Should foreign law be used in U.S. judicial decision-making?
 
 
Supreme Court Justice Antonin Scalia
 
The controversy over the influence of international law in U.S. judicial decision-making has intensified in recent years, particularly with new legal questions surrounding the war on terrorism. On February 21, AEI hosted a conference to examine how U.S. legal norms are being influenced by entities outside of the United States.

Although Supreme Court Justice Antonin Scalia expressed a largely unfavorable opinion about the influence of international law on the American judiciary, he did point to several key areas in which he deemed consideration of it to be appropriate: informing decisions involving domestic legislation based on U.S. treaty obligations, comparing possible outcomes of U.S. decisions with similar cases already decided elsewhere, and assisting in cases that involve an alleged violation of international law occurring in another country, such as recent litigation over the seizure of artworks by the Nazis during World War II.

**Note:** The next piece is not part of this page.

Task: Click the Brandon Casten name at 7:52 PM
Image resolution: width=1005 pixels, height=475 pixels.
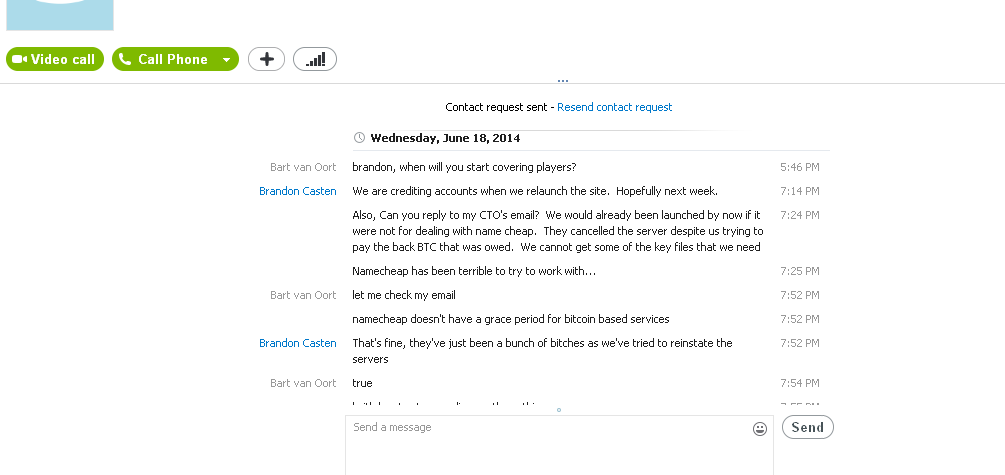Action: coord(297,343)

Justice Scalia argued that international law should not influence the interpretation of the U.S. Constitution, however. He charged “living constitutionalists” with expecting that the Constitution should evolve as society evolves, adding that “as you are engaged in writing your Constitution, there is no reason whatever not to consult foreign materials in doing it.” He charged that some justices use foreign law to give themselves more leeway in forming decisions in order to suit their philosophy or moral sentiment. Justice Scalia asked, “What reasons are there to believe that other dispositions of a foreign country are so obviously suitable to the morals and manners of our people that they can be judicially imposed through constitutional adjudication?”

Thomas Goldstein of Goldstein and Howe LLP argued that the debate over using foreign law to interpret the Constitution is really a proxy for the debate over originalism. Goldstein held that the courts can legitimately use foreign law in the same manner in which they use academic publications to form and support their decisions. National Journal’s Stuart Taylor found that using foreign law in cases in which there is no public consensus on a certain issue to be legitimate.

William Dodge, Hastings College of Law, considered the evolving use of the Alien Tort Statute. Cases in the 1980s generally involved aliens suing other aliens for human rights abuses committed abroad, and in the 1990s, individuals sought compensation from corporations directly or indirectly involved in human rights abuses. Similar cases now involve claims against the U.S. government.

David Moore, University of Kentucky College of Law, read the decision in Sosa vs. Alvarez-Machain as imposing limits on the federal judiciary’s use of international law in decision-making and cautioned courts to follow the lead of Congress in such interpretations. Beth Stephens, Rutgers School of Law, added that the Supreme Court decided that courts only have the power to apply customary international law if Congress allows them to do so. Julian Ku, Hofstra University School of Law, contended that the president has the constitutional power to issue interpretations of customary international law that are binding on the federal courts.
 
Kenneth Anderson, Washington College of Law, urged Congress to institutionalize some of the practices in the war on terrorism to develop better legal standards for issues like the use of force, surveillance, and interrogation tactics. Morton Halperin of the Open Society Institute agreed that the long struggle of the war on terrorism requires the cooperation of Congress, the courts, and other countries. He contended that we should obey international law “as it is, not as others define it,” and that the United States should pay more careful attention to ensuring that foreign governments view this war as a lawful struggle and one that deserves their support.

AEI’s John Yoo characterized the use of foreign law in judicial interpretation as an international relations issue. Europe, he argued, “desires greater application of international law in order to constrain U.S. power,” while the United States opposes such constraints. He recommended that “perhaps it is better to let Congress or the president decide the foreign policy implications of following international norms to a greater or lesser extent.”